Discipline-Based Education Research

Discipline-Based Education Research
Title Discipline-Based Education Research PDF eBook
Author National Research Council
Publisher National Academies Press
Pages 282
Release 2012-09-27
Genre Education
ISBN 0309254116

Download Discipline-Based Education Research Book in PDF, Epub and Kindle

The National Science Foundation funded a synthesis study on the status, contributions, and future direction of discipline-based education research (DBER) in physics, biological sciences, geosciences, and chemistry. DBER combines knowledge of teaching and learning with deep knowledge of discipline-specific science content. It describes the discipline-specific difficulties learners face and the specialized intellectual and instructional resources that can facilitate student understanding.
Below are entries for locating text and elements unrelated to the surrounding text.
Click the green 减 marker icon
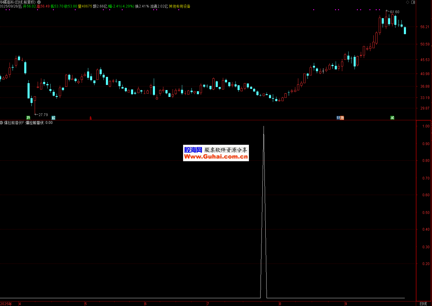The width and height of the screenshot is (432, 306). 392,118
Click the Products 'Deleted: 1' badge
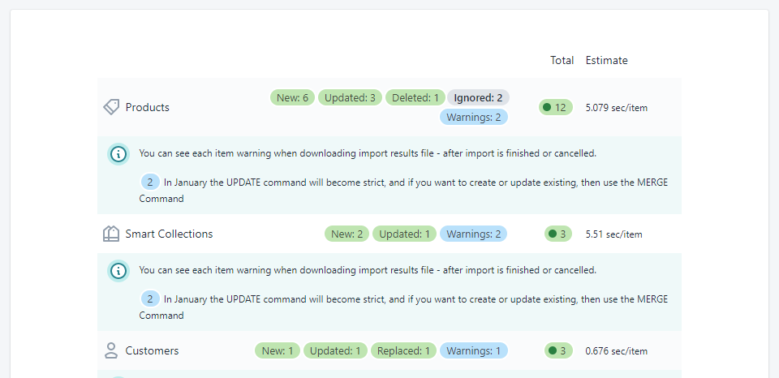 (x=415, y=97)
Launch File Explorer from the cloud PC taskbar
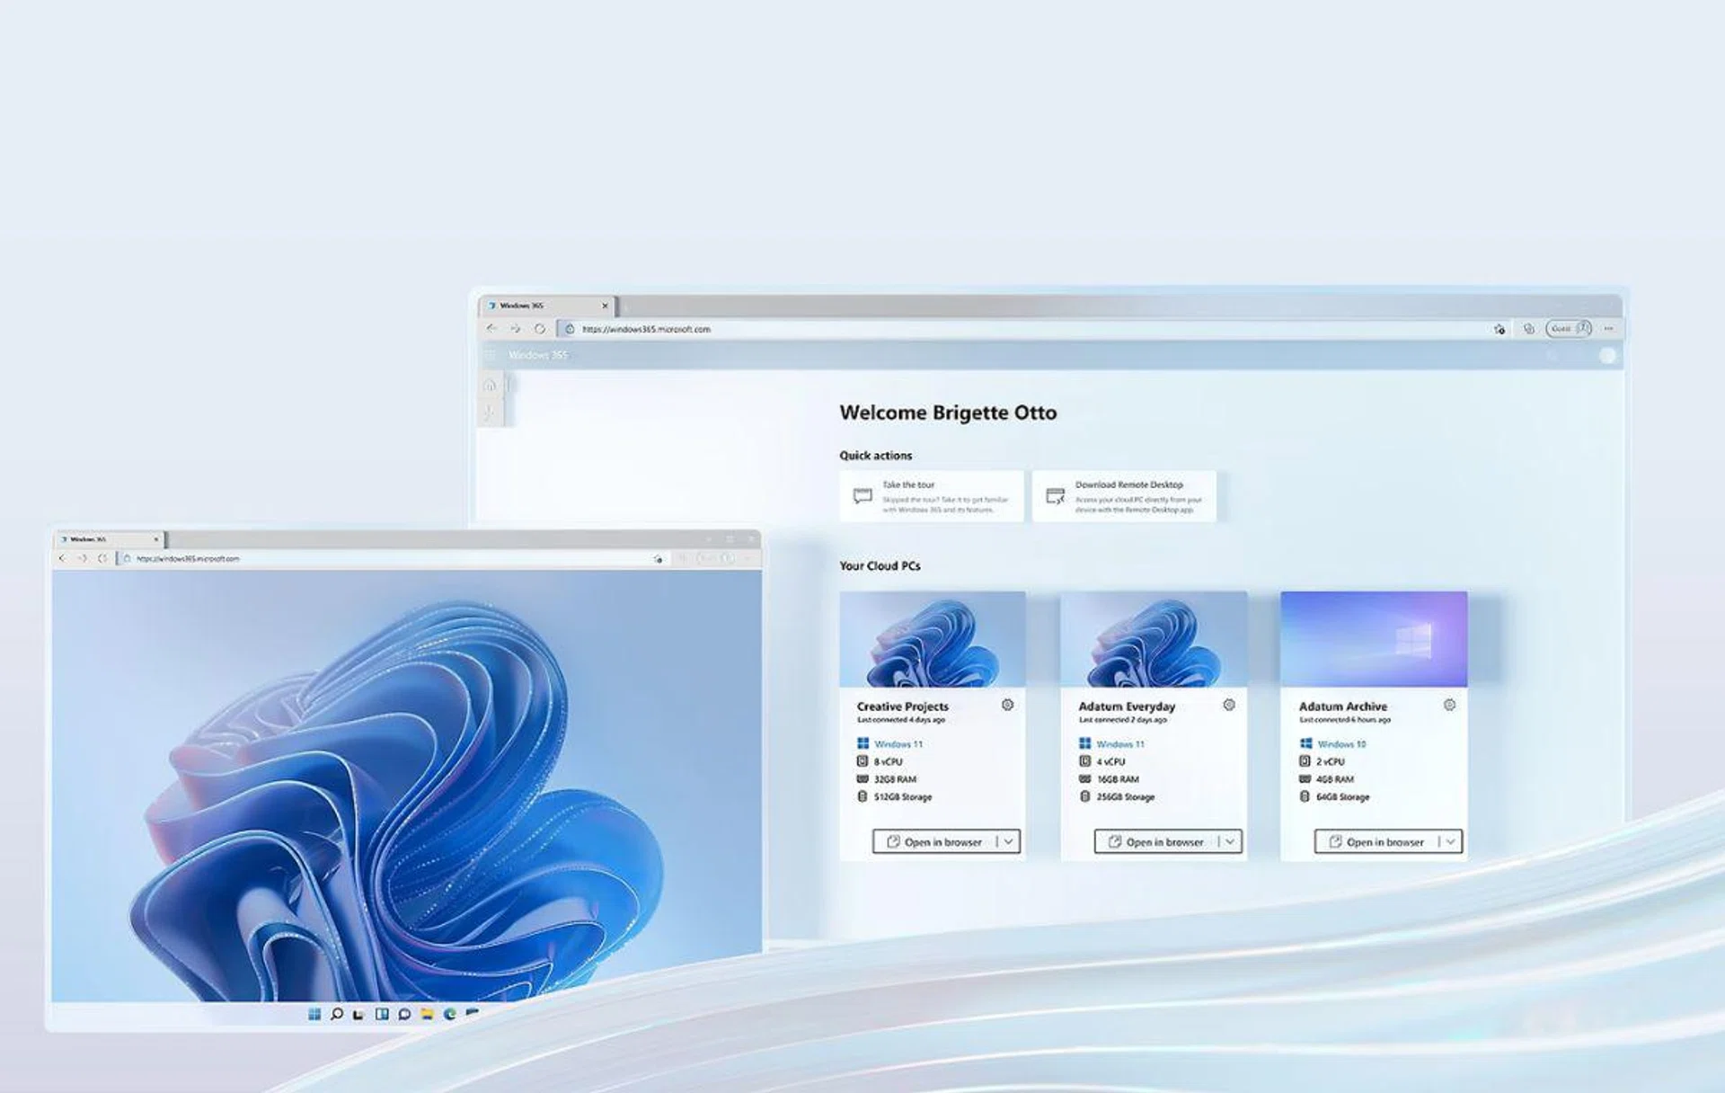Screen dimensions: 1725x1093 pyautogui.click(x=427, y=1014)
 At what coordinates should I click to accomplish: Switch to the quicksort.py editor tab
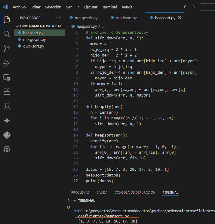[x=126, y=18]
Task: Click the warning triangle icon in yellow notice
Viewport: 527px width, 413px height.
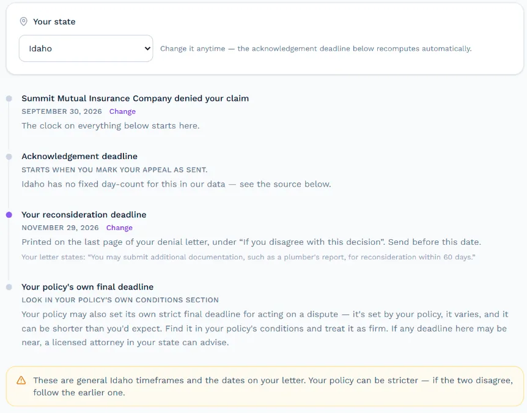Action: (x=21, y=381)
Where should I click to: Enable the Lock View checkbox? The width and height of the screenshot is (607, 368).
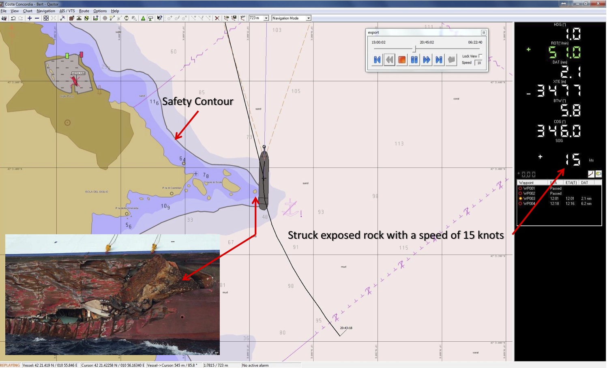[x=480, y=56]
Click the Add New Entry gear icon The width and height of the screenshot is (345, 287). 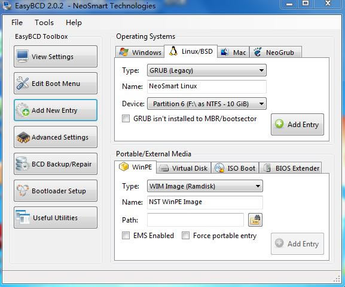click(x=23, y=110)
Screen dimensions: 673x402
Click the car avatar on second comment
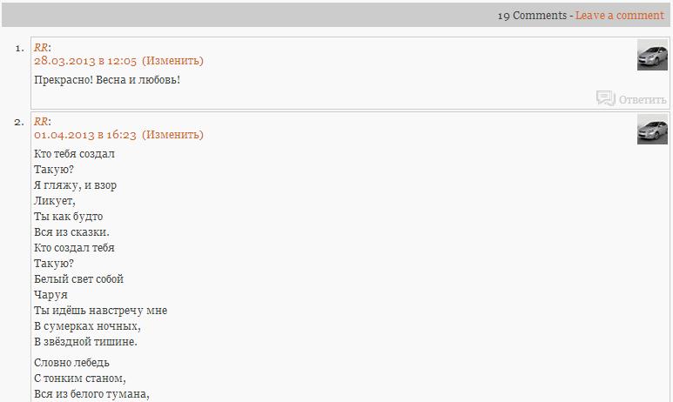pyautogui.click(x=652, y=129)
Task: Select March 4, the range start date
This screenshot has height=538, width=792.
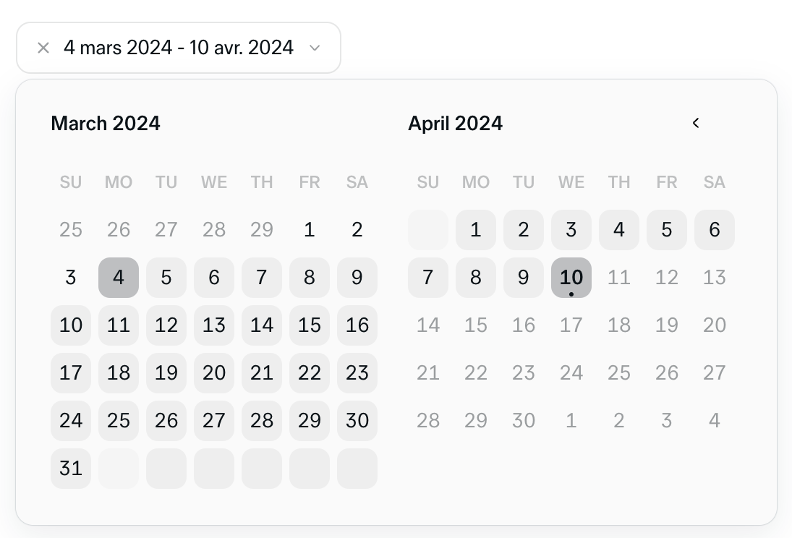Action: click(119, 277)
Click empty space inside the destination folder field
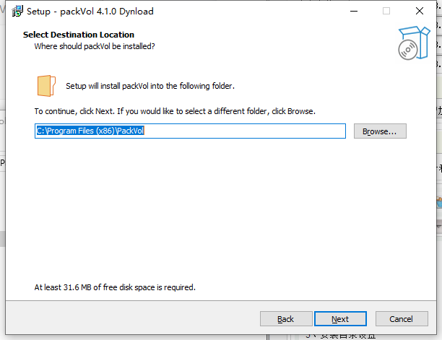 pos(245,131)
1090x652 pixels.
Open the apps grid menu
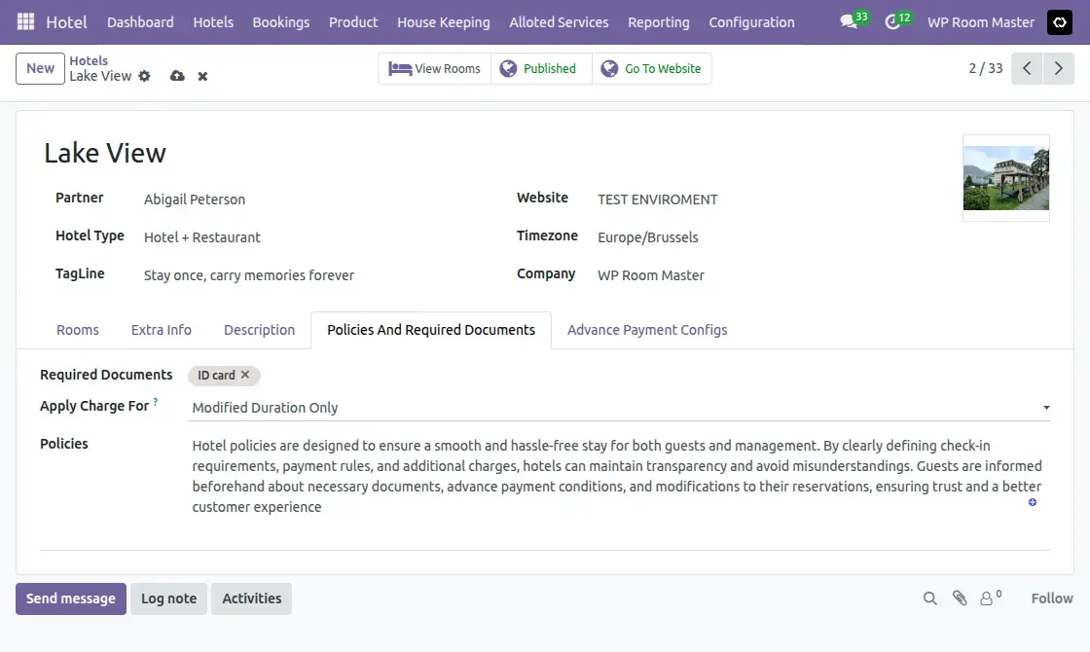click(24, 21)
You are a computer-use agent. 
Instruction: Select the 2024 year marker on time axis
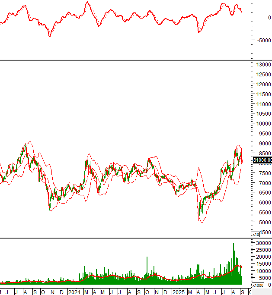pos(74,292)
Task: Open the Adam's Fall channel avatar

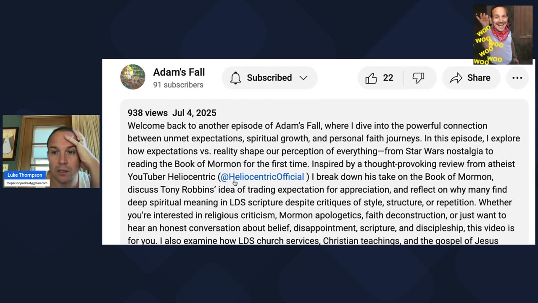Action: (x=133, y=77)

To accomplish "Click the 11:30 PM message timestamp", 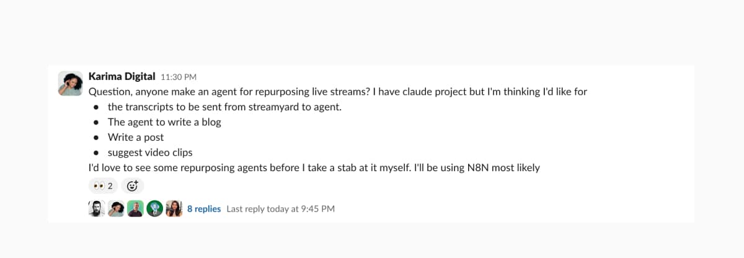I will (x=179, y=78).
Discipline-Based Education Research is based on a 30-month study built on two workshops held in 2008 to explore evidence on promising practices in undergraduate science, technology, engineering, and mathematics (STEM) education. This book asks questions that are essential to advancing DBER and broadening its impact on undergraduate science teaching and learning. The book provides empirical research on undergraduate teaching and learning in the sciences, explores the extent to which this research currently influences undergraduate instruction, and identifies the intellectual and material resources required to further develop DBER. Discipline-Based Education Research provides guidance for future DBER research. In addition, the findings and recommendations of this report may invite, if not assist, post-secondary institutions to increase interest and research activity in DBER and improve its quality and usefulness across all natural science disciples, as well as guide instruction and assessment across natural science courses to improve student learning. The book brings greater focus to issues of student attrition in the natural sciences that are related to the quality of instruction. Discipline-Based Education Research will be of interest to educators, policy makers, researchers, scholars, decision makers in universities, government agencies, curriculum developers, research sponsors, and education advocacy groups.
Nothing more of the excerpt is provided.